Repeat the passage on cobordism and compactification word for word.

→ **GIVEN TEXT**:
☆ ☆ ☆ ☆
Such issues are the concern of cobordism theory, which is introduced briefly below.

The manifold $X = D^d\times A$, where $D^d$ is the $d$-dimensional disc, clearly
provides a manifold with boundary $S^{d-1}\times A$, as required. No internal
manifold $A$ is ruled out at this level. However,
for various reasons, one would like a more systematic understanding of compactification.
☆ ☆ ☆ ☆
[Stored items]

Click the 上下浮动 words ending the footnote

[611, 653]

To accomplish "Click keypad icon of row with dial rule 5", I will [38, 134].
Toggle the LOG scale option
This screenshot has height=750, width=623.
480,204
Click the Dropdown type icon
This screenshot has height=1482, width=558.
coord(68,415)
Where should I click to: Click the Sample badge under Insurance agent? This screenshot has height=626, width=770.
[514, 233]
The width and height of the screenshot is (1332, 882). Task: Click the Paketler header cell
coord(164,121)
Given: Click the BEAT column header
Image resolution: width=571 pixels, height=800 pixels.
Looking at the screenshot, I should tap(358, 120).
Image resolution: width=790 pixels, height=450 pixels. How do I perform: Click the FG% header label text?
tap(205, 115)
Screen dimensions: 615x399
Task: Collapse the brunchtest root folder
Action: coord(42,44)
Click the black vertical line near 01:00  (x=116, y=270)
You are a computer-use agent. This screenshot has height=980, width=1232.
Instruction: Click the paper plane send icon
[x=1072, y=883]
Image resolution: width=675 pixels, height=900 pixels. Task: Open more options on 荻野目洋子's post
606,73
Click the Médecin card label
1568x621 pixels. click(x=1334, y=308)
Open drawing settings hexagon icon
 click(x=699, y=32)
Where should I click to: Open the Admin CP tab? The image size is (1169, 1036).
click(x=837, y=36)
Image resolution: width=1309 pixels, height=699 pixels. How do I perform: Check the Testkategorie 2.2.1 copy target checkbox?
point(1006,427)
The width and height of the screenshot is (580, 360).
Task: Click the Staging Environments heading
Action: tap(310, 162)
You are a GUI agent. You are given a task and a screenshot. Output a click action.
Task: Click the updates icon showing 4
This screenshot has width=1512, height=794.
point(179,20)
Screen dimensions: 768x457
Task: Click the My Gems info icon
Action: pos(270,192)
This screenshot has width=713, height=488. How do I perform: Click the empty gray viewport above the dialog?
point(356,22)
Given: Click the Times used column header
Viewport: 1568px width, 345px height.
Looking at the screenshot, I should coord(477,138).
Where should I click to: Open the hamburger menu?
☆ ☆ ☆ ☆
→ **OUTPUT OF THE EXERCISE**:
Such issues are the concern of cobordism theory, which is introduced briefly below.

The manifold $X = D^d\times A$, where $D^d$ is the $d$-dimensional disc, clearly
provides a manifold with boundary $S^{d-1}\times A$, as required. No internal
manifold $A$ is ruled out at this level. However,
for various reasons, one would like a more systematic understanding of compactification.